Y así lo hice, agradeciéndome a mí mismo haber tenido la prudencia de no comentar en presencia de Isabella nada sobre la magia. Ella era la reina de Ereaten, del Centro de Garnalia, y también, en cierto modo, mi soberana. Pero, sobre todas esas cosas, era la soberana de la Inquisición. De haber sabido que yo era mago, me habría quemado de inmediato. De haber sabido que en mi pecho latía el corazón de un lobo, también. «He estado al borde de la muerte. Cualquier palabra de más, cualquier error, podría haberme costado la vida». No podía creer en mi suerte.

Lo que había sucedido aquella noche en el bosque apenas podía recordarlo, pero había muchas posibilidades de que el único lobo que había visto la Reina fuera yo. Tal vez podría haberme quedado un tiempo más; si continuaba como hasta el momento, Isabella no descubriría ninguno de mis secretos. Pero, aunque no estaba recuperado del todo, mis heridas ya habían sanado, al menos las más graves. Y emprender el viaje no me supondría ningún riesgo.

«¿Cómo es posible que una mujer como ella apoye las actividades de la Inquisición?», me preguntaba a menudo. En nuestras conversaciones, en el tiempo que habíamos pasado juntos, me había parecido una mujer amable y hospitalaria. Muy devota, sí, pero no había rastro de maldad en los ojos, ni rastro de remordimiento por saber que, quizás a diario, habitantes de su reino morían quemados por los valores que ella defendía.
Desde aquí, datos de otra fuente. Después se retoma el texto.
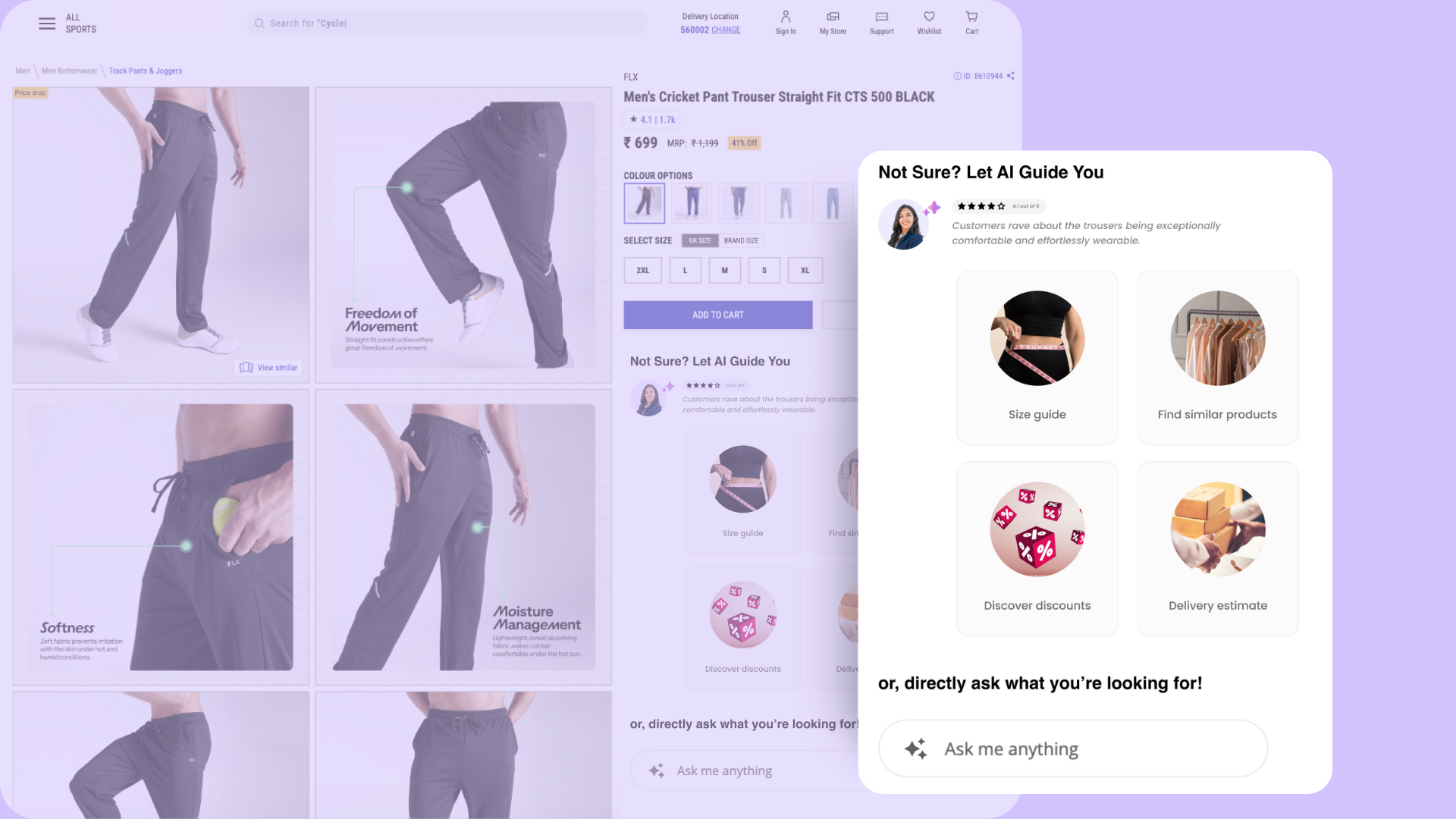Click the Find similar products icon
1456x819 pixels.
1218,338
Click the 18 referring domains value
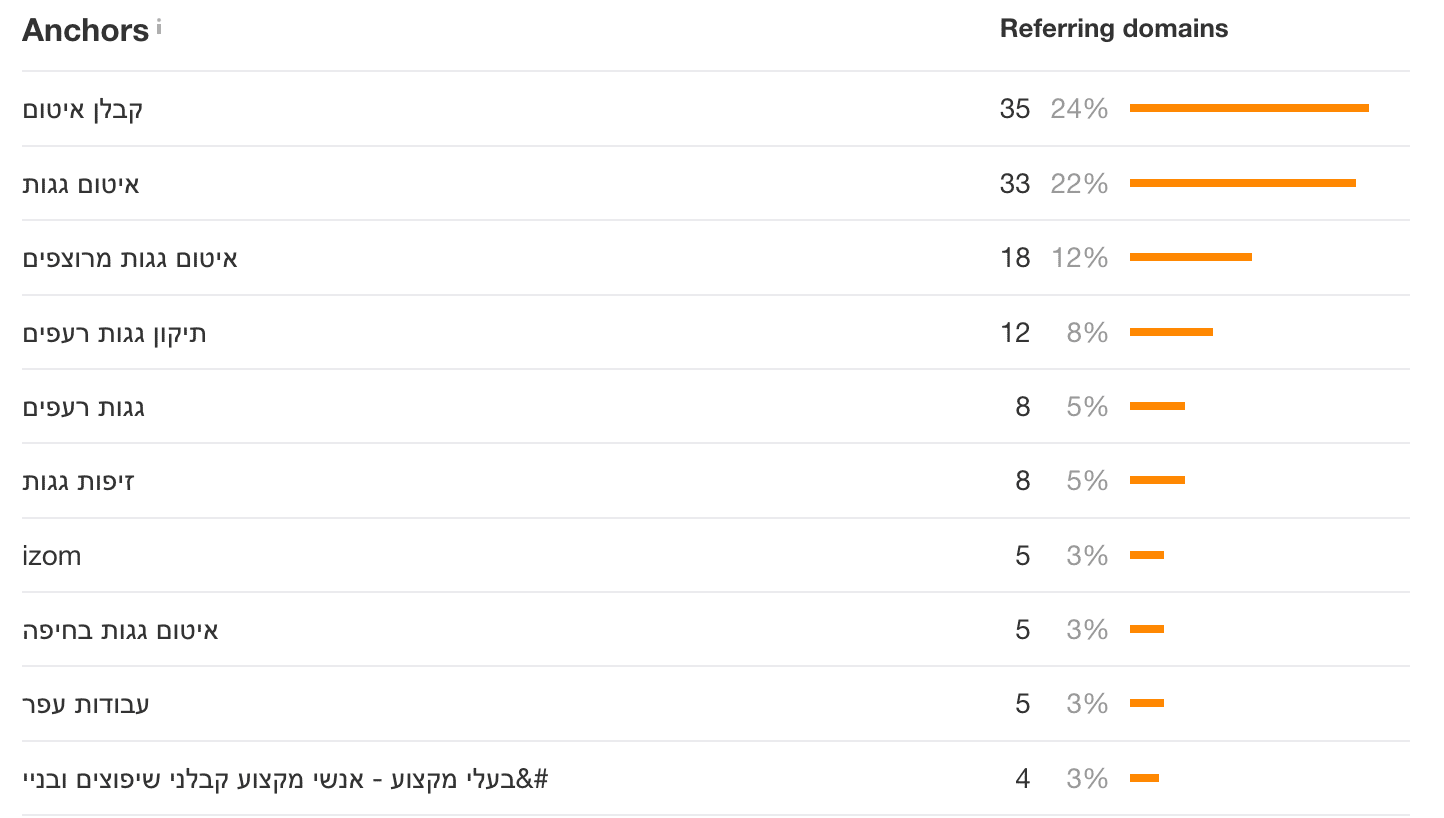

«Aunque todos matamos». Yo también había matado muchas veces. Quizás mi deber fuera, incluso, matarla a ella.

A pesar de todo, quise despedirme de Isabella, no solo porque lo considerara lo más adecuado, sino porque, realmente, quería verla una última vez antes de mi partida. Pero estaba reunida y no quise interrumpirla, por lo que avisé a los criados para que me prepararan un caballo y abandoné el palacio cuando dieron las doce.
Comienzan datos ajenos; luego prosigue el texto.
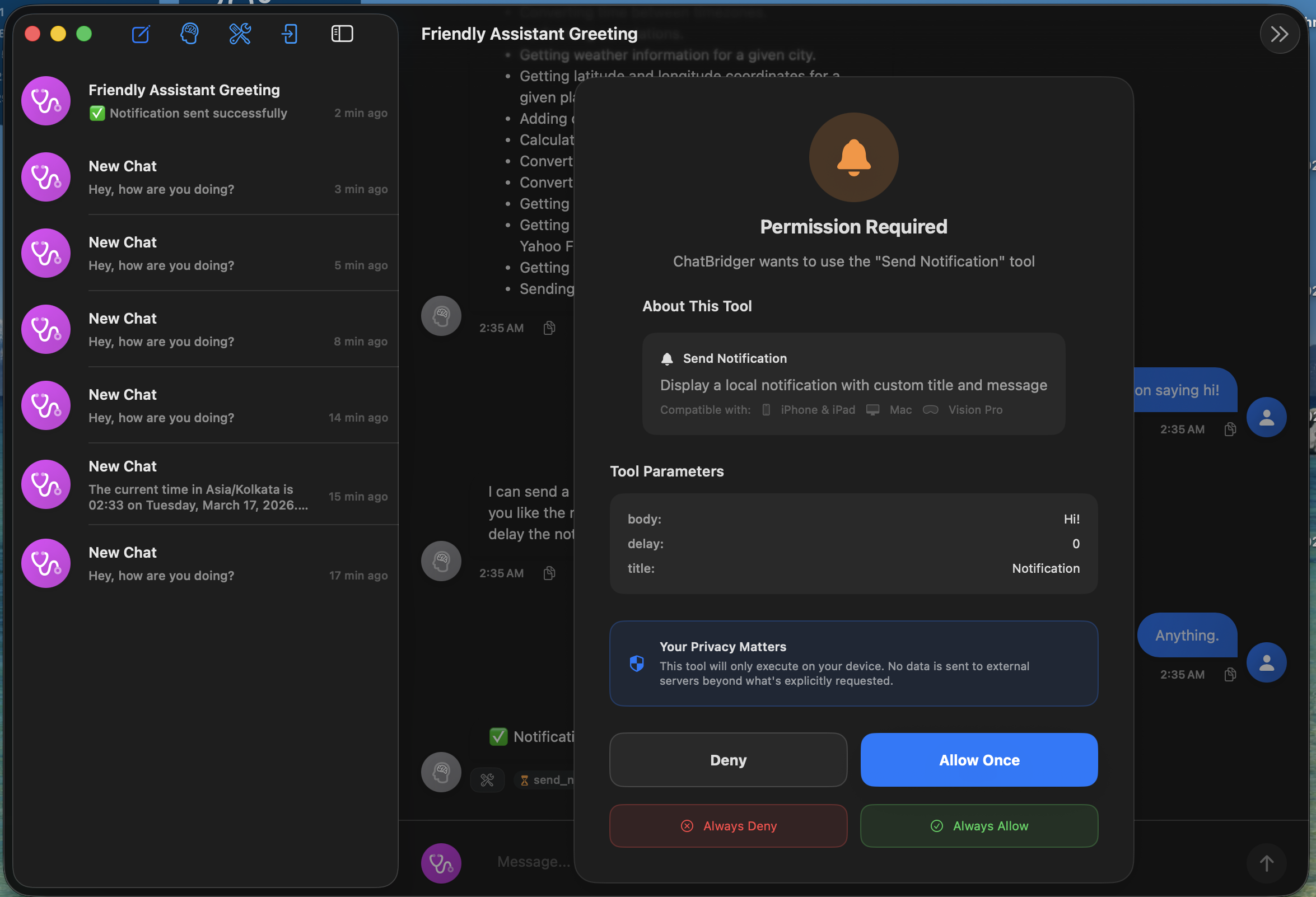Click the user avatar beside 'Anything.' message
The image size is (1316, 897).
click(x=1267, y=662)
No me lo impidieron. Ya le había comunicado a la Reina mi decisión de regresar a Wölfkrone en cuanto mi estado de salud me lo permitiera; no había cadenas que me retuvieran. Es más, incluso me cedieron en las cocinas provisiones para el viaje.

Cabalgué y cabalgué, mientras dejaba el palacio atrás, cada vez más pequeño en la distancia. Al cabo de una hora, o tal vez dos, dejé también atrás la ciudad de Ereaten, cuyas calles me resultaban familiares. «Viví aquí».

Finalmente, me hundí en los caminos que pasaban por los bosques y puse rumbo al Norte, con el viento sobre el rostro, mi hogar al frente y el peligro, a las espaldas.